Transitional Care for Congenital Heart Disease

The UCSF young adult congenital heart disease program, directed by Alison Knauth Meadows, M.D., Ph.D., is one of only a handful of such transition programs in the country.

Adult congenital heart disease (ACHD) is a relatively new but growing field, since it is only in the last couple of decades that children with these diseases have been surviving to adulthood. The program currently serves 40 patients between the ages of 18 and 25 by providing medical care, education and other services to aid in the transition from pediatric to adult cardiac care.

The goals of this transition program, which began in July 2007, are to provide uninterrupted follow-up health care, educate patients about their heart disease, promote skills in communication, decision making, self-care, self-advocacy and medical independence and maximize patients' quality of life and future potential.

"There are many patients with congenital heart disease who graduate from their pediatric cardiologist and are lost to follow-up," says Meadows, who is trained in both pediatric cardiology and the care of adults with congenital heart disease. "Many feel they have been 'fixed' and don't need follow-up. They are often asymptomatic from a cardiac perspective. Unfortunately, they all too commonly return in their mid-20s with residual problems that could have been prevented with careful follow-up."

When a patient is referred to the program, Meadows conducts a full medical evaluation. Meadows becomes the patient's primary cardiologist during his or her time in the program. Before a patient graduates from the program, a plan is made for future cardiac care in conjunction with the referring physician. Meadows determines whether an ACHD specialist, a pediatric cardiologist or an adult cardiologist is most appropriate. She continues as the primary ACHD specialist in many of the cases, particularly those with complex congenital heart disease.

"Part of my job is to make sure their future care is appropriate," says Meadows. "The approach for treating most heart conditions does not typically apply for patients with congenital heart disease. Many have complex anatomy and interventional histories, and will require specialized care."

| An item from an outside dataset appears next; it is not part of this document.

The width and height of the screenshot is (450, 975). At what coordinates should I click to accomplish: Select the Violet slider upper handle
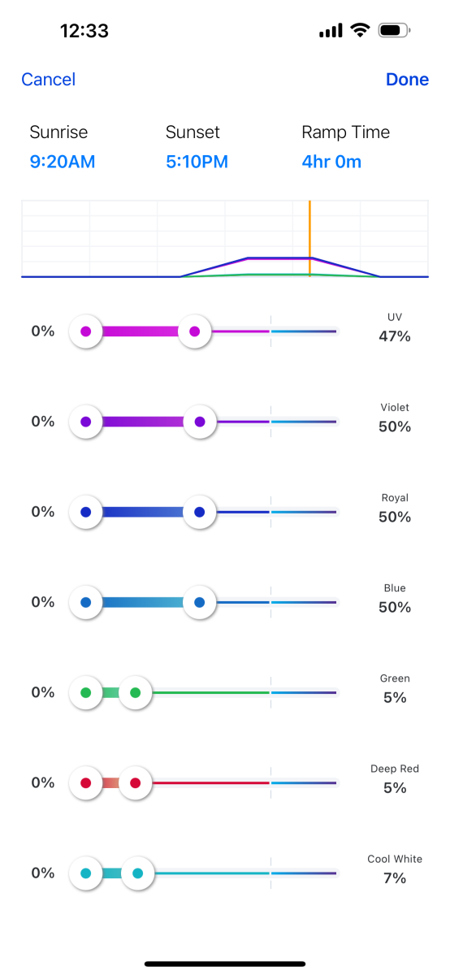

The second component of the program is patient education. Meadows works closely with two nurse practitioners, Valerie Bosco and Elizabeth Tong, to provide this instruction. They meet with patients and their families, both together and independently. In these meetings, Meadows discusses issues the patients will face as adults, including possible future complications or risks, family planning and pregnancy, and lifestyle choices.

"This program is a one-stop shop because each patient receives a full medical evaluation, education and a comprehensive medical plan for the future," says Meadows.

She is also dedicated to keeping lines of communication open with each referring physician throughout the process. "I work closely with the referring physician to understand the patient's past—and often extensive—medical history," says Meadows. "Every patient is unique, and future care should be tailored appropriately."